(Dataset records)
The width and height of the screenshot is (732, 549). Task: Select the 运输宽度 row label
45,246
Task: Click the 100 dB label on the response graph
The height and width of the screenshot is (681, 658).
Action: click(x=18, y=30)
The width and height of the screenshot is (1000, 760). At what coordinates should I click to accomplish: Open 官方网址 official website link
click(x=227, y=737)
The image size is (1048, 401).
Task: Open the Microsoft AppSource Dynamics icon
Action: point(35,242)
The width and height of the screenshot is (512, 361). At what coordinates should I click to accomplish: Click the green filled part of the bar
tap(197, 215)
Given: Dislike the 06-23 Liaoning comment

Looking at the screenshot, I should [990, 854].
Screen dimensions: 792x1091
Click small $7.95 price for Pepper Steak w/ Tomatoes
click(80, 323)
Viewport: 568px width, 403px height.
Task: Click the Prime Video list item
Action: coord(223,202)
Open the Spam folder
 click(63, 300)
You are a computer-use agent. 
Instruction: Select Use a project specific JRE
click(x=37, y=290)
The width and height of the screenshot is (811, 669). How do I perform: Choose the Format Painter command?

Instructions for the task: Each entry above needs to be output exactly as written.

Output of the task:
The width and height of the screenshot is (732, 549). Task: Select the 运输宽度 row label
45,246
Task: Click the 100 dB label on the response graph
The height and width of the screenshot is (681, 658).
Action: click(x=18, y=30)
The width and height of the screenshot is (1000, 760). At what coordinates should I click to accomplish: Open 官方网址 official website link
click(x=227, y=737)
The image size is (1048, 401).
Task: Open the Microsoft AppSource Dynamics icon
Action: point(35,242)
The width and height of the screenshot is (512, 361). At what coordinates should I click to accomplish: Click the green filled part of the bar
tap(197, 215)
Given: Dislike the 06-23 Liaoning comment

Looking at the screenshot, I should [990, 854].
Screen dimensions: 792x1091
Click small $7.95 price for Pepper Steak w/ Tomatoes
click(80, 323)
Viewport: 568px width, 403px height.
Task: Click the Prime Video list item
Action: coord(223,202)
Open the Spam folder
 click(63, 300)
You are a computer-use agent. 
Instruction: Select Use a project specific JRE
click(x=37, y=290)
The width and height of the screenshot is (811, 669). How do I perform: Choose the Format Painter command?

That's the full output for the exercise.